• [Task brief]: Every line that holds the word "will" needs to be copied from the data below.
[Data extract — start]
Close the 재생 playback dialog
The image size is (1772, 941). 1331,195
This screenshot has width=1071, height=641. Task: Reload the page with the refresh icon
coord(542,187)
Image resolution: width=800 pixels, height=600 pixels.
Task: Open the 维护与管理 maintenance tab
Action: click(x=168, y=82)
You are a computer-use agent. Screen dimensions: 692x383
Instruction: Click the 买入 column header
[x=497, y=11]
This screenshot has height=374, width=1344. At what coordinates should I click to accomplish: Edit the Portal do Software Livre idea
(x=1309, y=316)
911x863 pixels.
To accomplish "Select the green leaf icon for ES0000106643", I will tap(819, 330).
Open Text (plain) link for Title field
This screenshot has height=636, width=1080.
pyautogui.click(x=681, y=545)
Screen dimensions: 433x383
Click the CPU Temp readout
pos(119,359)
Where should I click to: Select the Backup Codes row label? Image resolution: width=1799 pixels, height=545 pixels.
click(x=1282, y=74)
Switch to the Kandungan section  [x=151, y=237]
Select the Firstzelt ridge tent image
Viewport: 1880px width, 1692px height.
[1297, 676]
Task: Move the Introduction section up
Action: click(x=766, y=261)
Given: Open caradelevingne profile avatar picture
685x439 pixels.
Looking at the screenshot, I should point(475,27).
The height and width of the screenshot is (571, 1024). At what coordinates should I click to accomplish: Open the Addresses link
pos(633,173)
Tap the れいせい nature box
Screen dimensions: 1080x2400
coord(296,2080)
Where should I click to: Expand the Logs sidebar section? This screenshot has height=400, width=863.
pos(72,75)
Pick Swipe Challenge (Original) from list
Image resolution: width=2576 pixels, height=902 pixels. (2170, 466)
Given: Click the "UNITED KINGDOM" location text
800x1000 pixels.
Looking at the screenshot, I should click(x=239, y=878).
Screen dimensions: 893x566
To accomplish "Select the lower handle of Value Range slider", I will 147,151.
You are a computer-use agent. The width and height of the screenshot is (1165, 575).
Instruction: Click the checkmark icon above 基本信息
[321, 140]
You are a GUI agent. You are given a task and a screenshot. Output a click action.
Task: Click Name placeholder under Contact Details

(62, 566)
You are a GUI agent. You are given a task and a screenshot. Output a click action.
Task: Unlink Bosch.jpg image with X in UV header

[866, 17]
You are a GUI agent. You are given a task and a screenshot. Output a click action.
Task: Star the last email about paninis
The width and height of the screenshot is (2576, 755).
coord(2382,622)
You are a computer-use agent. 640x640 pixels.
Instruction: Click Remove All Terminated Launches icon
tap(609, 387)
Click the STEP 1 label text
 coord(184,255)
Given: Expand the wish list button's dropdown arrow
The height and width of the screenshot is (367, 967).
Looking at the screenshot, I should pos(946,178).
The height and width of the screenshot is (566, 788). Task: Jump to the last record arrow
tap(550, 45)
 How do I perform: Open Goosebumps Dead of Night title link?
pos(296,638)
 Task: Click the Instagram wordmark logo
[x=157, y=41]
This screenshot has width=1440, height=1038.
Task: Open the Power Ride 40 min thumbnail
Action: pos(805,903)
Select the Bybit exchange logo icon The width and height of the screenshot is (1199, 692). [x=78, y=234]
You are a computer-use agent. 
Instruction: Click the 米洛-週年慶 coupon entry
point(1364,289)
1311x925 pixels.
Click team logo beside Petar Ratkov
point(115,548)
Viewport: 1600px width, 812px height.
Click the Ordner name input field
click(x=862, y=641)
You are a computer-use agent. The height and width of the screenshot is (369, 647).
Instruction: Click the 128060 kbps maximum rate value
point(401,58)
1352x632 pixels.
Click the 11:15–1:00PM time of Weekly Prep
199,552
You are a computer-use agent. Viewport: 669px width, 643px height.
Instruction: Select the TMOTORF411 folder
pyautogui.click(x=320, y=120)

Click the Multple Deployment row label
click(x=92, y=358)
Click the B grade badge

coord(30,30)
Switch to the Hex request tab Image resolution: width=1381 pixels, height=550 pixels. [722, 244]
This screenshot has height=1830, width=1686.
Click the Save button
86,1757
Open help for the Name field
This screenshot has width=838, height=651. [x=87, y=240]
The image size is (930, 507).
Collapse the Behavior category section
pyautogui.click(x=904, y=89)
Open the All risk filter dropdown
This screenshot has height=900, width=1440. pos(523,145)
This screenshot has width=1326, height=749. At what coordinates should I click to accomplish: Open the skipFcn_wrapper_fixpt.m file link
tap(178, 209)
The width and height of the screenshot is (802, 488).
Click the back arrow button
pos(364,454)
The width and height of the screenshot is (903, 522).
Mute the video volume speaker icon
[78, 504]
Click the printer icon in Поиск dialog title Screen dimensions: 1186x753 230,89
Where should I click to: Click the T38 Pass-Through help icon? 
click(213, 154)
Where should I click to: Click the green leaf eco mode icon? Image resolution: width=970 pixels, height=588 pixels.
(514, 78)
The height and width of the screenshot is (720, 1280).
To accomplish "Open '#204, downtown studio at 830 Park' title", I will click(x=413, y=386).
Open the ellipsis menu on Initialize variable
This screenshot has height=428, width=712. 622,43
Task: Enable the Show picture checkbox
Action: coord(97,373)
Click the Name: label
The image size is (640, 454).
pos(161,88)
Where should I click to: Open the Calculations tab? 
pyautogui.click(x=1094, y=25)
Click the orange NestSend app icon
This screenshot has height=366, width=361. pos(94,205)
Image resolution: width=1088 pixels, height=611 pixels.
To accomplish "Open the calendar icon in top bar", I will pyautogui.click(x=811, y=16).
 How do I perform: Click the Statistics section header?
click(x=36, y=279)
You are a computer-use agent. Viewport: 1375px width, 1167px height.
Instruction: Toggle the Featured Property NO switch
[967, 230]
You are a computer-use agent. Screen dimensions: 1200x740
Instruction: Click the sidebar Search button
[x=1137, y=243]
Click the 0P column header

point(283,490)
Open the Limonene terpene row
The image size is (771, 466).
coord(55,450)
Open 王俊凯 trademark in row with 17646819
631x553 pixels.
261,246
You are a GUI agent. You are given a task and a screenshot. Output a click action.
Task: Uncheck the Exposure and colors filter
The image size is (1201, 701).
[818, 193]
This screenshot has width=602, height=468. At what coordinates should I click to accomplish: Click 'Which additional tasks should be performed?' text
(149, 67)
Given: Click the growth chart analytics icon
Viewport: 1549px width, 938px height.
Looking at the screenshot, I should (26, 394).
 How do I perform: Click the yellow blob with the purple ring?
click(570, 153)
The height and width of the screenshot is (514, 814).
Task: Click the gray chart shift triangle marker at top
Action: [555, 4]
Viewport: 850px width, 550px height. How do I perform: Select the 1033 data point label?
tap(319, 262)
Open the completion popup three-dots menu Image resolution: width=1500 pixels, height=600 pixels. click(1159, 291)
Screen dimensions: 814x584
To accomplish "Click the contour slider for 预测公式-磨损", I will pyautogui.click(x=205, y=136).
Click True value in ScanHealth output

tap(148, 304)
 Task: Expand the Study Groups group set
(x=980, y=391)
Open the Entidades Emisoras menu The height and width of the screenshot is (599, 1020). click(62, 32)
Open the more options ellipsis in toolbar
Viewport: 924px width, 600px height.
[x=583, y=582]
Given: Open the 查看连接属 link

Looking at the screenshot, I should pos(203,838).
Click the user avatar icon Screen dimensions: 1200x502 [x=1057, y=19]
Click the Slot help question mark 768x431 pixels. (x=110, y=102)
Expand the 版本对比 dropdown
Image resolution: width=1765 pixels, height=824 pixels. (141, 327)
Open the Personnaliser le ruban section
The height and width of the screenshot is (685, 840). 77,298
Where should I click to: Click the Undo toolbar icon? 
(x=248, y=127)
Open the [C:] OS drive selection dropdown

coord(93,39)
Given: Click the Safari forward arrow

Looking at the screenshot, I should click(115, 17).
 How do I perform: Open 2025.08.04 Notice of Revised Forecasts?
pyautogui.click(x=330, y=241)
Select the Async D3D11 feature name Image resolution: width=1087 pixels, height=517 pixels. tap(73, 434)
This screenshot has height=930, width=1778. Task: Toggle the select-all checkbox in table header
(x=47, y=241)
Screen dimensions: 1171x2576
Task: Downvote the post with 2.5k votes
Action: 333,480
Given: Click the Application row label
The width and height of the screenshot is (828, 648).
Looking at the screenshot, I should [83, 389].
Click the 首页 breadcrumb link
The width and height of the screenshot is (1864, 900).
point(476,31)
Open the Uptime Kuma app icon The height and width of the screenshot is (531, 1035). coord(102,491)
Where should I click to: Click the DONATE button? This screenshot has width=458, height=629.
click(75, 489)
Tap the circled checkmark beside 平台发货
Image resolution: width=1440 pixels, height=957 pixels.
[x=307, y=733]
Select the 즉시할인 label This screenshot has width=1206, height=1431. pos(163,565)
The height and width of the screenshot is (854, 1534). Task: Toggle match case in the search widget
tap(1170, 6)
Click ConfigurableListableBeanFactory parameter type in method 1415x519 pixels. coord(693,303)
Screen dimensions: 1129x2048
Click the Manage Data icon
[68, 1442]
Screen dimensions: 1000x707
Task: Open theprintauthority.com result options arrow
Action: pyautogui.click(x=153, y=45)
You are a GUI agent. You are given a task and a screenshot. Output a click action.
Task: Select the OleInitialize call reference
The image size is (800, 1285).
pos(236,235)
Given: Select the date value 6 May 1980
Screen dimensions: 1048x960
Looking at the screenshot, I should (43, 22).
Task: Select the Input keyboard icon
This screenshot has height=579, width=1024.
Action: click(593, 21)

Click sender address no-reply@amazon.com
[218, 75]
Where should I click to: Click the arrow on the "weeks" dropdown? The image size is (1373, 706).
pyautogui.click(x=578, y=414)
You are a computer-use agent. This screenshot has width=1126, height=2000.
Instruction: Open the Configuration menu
[Data extract — finish]
• [Task result]:
To accomplish "Select the green leaf icon for ES0000106643", I will tap(819, 330).
To accomplish "Select the lower handle of Value Range slider", I will 147,151.
To accomplish "Open '#204, downtown studio at 830 Park' title", I will click(x=413, y=386).
To accomplish "Open the calendar icon in top bar", I will pyautogui.click(x=811, y=16).
To accomplish "Click the contour slider for 预测公式-磨损", I will pyautogui.click(x=205, y=136).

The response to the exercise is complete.